Cependant, peu à peu, l’argumentaire féministe atteint la conscience des femmes et d’un certain nombre d’hommes. La représentation des femmes a évolué depuis la Deuxième Guerre mondiale où beaucoup d’entre elles ont joué des rôles de premier plan dans la Résistance et sont honorées comme des héroïnes. Par ailleurs la féminisation des métiers s’accentue. Les premières femmes entrent à l’Ecole Polytechnique en 1972 ; en 1976 Valérie André, pilote de chasse, est promue au grade de général, c’est la première femme officier général ; en 1983 les premières femmes intègrent Saint-Cyr. Ensuite on ne comptera plus les femmes exerçant des métiers auparavant réservés aux hommes : pilotes de gros avions de ligne (Airbus, Boeing), astronautes (la première fut Claudie Haigneré qui effectua des missions sur la station Mir et sur l’ISS, station spatiale internationale), policières, gendarmes, pompières, conductrices de cars et bus, d’engins de chantier. Certains métiers se féminisent fortement, comme la médecine.
C’est donc fort de ces places acquises par les femmes dans les métiers et de leurs réussites parfois spectaculaires, que le combat féministe va exiger davantage.
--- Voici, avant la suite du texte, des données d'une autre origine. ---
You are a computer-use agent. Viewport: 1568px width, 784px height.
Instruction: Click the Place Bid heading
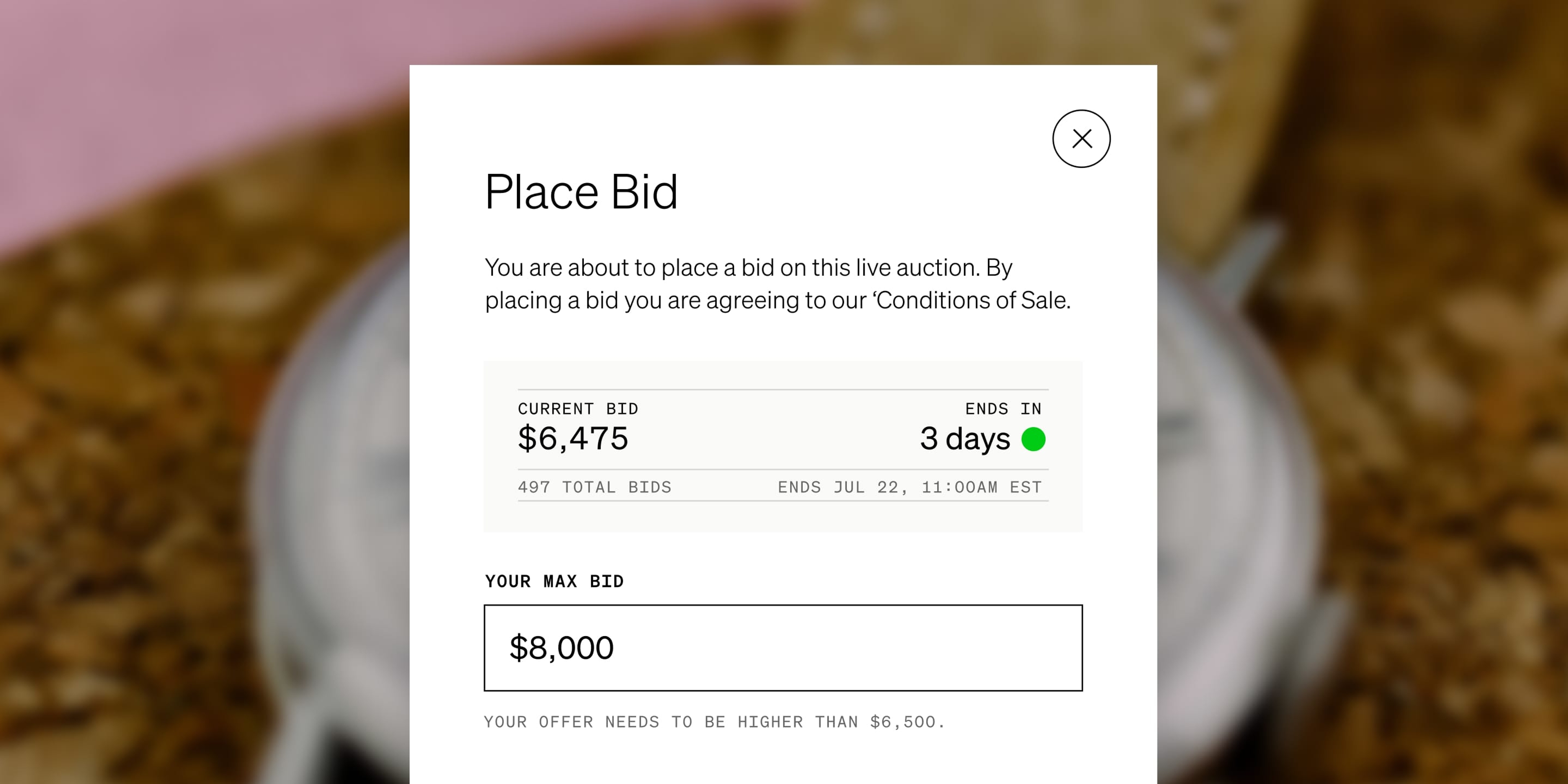click(582, 192)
En politique s’impose la parité sur les listes électorales. Ce « forçage » est un précédent qui peut, à terme, en inspirer d’autres : par exemple des quotas ethniques… Mais les féministes obtiennent aussi des ajustements sémantiques avec la féminisation systématique des termes censés être porteurs de genrisme. C’est ainsi que l’on n’emploie plus de substantif « homicide » pour qualifier le meurtre d’une femme, ce qui témoigne d’ailleurs d’une méconnaissance de l’étymologie d’homicide où homo ne désigne pas l’homme en tant que male, mais l’être humain (en latin l’homme en tant que male se dit vir, d’où dérivent viril, virilité). Il est vrai que la langue française, en ne disposant que du seul terme « homme » pour les deux acceptions (le male et l’humain), offrait une faille propice à l’action révisionniste des féministes !
Le combat féministe s’attaque légitimement aux abus sexuels masculins (viols, harcèlement sexuel, gestes et propos déplacés). On peut néanmoins regretter que les cibles soient surtout individuelles : le comportement sexiste masculin n’est-il pas encouragé par toutes les expressions « culturelles » (?) d’une marchandisation du corps de la femme : dans la publicité, dans les spectacles, dans les affligeants concours de majorettes et de « Miss » ? Les féministes ne devraient-elles pas stigmatiser aussi les femmes qui se prêtent à ces pratiques qui ne sont rien d’autre qu’une prostitution visuelle de leur corps ?
Quel bilan pour le combat féministe ?
S’agissant des droits (vote, contraception, IVG notamment), de l’accès aux métiers, de l’égalité de traitement, de la représentation dans les instances des instituions politiques, économiques et sociales, le bilan est incontestablement positif. Encore faut-il évoquer la fragilité de certains acquis que des courants révisionnistes pourraient remettre en question ou restreindre dans le champ et la portée de leur application (comme on peut le constater aux USA). Pour ce qui est de la parité et du vocabulaire, les règles sont évidemment respectées, mais qu’en est-il de leur impact réel sur les mentalités ? Il est trop tôt pour le mesurer mais au vu des comportements ordinaires il ne parait pas à la hauteur des enjeux. Enfin, pour ce qui est des comportements sexistes, des violences faites aux femmes, les procédures de plus en plus nombreuses et surmédiatisées engagées à l’encontre de personnages célèbres, ne doivent pas être les arbres emblématiques qui cachent la forêt des délinquants et criminels anonymes que révèlent les statistiques : malgré certaines manipulations politiques des chiffres, il n’y a pas une courbe franchement descendante des violences conjugales et des féminicides. De surcroit comment ignorer le nombre de victimes qui ne déposent pas plainte et les suicides imputables aux violences subies ? Quant à l’issue des procès, elle est souvent incertaine car les plaintes, souvent tardives et ne s’accompagnant pas de preuves et de témoignages concernant directement la matérialité des faits, se heurtent aux dénégations des présumés auteurs, ce qui place la justice face à un « parole contre parole » conduisant à un non-lieu.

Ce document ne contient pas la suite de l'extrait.